By Steve Chapman
Chicago Tribune
http://www.chicagotribune.com
August 31, 2008
Joe Biden once got in trouble for plagiarizing a speech and inflating his academic record. So it will not surprise you to find that his famous working-class background turns out to be mythical. But it may surprise you to learn that Biden isn't the one who has trouble with the facts.
In his Wednesday night speech at the Democratic convention, Biden referred to "those of us who grew up in middle-class neighborhoods like Scranton and Wilmington." In the video preceding his address, he said that the people he knew as a boy didn't regard themselves as working class but as middle class.
So what did the news media report? "Sen. Joseph R. Biden accepted the vice presidential nomination of the Democratic Party with a speech that harkened back to his working-class roots in Scranton," said The Washington Post. The Wall Street Journal informed readers that "Sen. Joe Biden showcased his working-class upbringing." The New York Times said he "spoke frequently, and earnestly, of his blue-collar background."
No, he didn't. In fact, he did just the opposite. Anyone paying attention would have noticed as much. But the legend of Joe Biden, born in a welding shop, dies hard with political reporters, who find it easier to romanticize a gritty, hardscrabble childhood than a conventionally comfortable one.
The facts are there for anyone who wants to look at them. When Joe Biden Sr. died in 2002, his obituary in the News-Journal of Wilmington reported that when he married in 1941, "he was working as a sales representative for Amoco Oil Co. in Harrisburg."
It went on, "Biden also was an executive in a Boston-based company that supplied waterproof sealant for U.S. merchant marine ships built during World War II. After the war, he co-owned an airport and crop-dusting service on Long Island." Upon moving his family to Delaware, the News-Journal said, Biden "worked in the state first as a sales manager for auto dealerships and later in real-estate condominium sales."

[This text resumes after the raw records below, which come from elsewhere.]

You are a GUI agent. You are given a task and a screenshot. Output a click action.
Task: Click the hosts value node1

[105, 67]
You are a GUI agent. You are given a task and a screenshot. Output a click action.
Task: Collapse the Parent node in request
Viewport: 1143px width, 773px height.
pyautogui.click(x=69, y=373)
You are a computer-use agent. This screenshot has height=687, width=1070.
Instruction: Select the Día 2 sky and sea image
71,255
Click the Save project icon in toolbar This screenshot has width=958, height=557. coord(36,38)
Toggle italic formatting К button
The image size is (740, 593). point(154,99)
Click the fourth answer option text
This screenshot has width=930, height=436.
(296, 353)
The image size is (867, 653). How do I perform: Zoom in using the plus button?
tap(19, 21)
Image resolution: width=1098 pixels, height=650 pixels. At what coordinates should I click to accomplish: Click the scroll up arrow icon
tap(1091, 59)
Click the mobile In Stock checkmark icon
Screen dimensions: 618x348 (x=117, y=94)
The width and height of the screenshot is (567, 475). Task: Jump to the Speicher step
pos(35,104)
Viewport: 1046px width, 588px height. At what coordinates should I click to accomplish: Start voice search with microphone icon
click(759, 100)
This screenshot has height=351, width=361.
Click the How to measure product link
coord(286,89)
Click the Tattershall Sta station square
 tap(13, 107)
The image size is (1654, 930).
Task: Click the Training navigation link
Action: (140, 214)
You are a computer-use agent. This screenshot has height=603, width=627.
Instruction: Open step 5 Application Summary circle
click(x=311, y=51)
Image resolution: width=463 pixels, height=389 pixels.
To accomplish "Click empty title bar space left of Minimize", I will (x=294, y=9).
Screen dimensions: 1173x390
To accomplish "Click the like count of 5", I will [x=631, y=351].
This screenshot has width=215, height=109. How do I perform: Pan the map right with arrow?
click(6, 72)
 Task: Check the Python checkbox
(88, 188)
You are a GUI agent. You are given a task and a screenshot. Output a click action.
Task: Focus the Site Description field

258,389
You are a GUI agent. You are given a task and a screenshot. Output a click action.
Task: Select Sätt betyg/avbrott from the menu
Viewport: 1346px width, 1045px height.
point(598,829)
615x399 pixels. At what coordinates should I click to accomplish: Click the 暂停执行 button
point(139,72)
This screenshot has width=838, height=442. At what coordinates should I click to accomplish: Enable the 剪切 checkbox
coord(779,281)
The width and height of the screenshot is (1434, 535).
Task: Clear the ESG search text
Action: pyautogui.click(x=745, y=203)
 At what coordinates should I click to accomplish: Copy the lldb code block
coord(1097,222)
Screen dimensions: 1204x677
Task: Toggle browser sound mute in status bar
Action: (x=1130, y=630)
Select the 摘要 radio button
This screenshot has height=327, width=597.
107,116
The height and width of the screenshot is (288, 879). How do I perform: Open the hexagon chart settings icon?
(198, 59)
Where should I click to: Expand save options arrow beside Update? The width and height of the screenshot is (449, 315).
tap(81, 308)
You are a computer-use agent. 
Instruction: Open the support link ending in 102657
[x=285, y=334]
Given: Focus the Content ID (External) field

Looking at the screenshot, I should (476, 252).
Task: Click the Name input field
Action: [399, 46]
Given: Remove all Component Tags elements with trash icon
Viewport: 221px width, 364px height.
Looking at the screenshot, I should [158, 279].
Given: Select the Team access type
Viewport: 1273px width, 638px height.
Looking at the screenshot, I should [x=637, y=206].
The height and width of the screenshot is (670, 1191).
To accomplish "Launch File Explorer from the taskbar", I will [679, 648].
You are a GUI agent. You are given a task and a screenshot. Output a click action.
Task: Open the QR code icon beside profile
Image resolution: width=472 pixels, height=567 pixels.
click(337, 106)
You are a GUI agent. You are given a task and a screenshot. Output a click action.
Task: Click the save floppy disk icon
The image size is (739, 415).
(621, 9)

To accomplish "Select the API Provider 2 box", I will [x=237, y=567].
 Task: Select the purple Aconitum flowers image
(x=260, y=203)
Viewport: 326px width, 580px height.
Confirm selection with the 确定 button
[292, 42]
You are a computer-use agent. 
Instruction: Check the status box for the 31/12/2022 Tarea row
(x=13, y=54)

Executive, co-owner and manager? Those titles identify the jobholder as solidly middle class, if not better. They fall in the category of white-collar occupations, not blue-collar.
And Biden Sr. clearly knew the difference. In his book, "Promises to Keep," Biden writes that his father was "the most elegantly dressed, perfectly manicured, perfectly tailored car sales manager Wilmington, Del., had ever seen."
Biden notes that he himself could have gone to the best public high school in Delaware. Instead, he enrolled at Archmere Academy, a Catholic prep school that made him think he had "died and gone to Yale." He took a summer job to help pay the steep tuition, which today amounts to $18,450 a year.
That doesn't mean the Bidens never had financial trouble. Biden says they had to move in with his mother's parents after one setback, and he remembers "when the electric company would send a collector to the house."
For nearly a year, the father was reduced to cleaning boilers for a heating company. But middle-class people are not immune to unemployment and bad business deals, and the Bidens regained their footing before long.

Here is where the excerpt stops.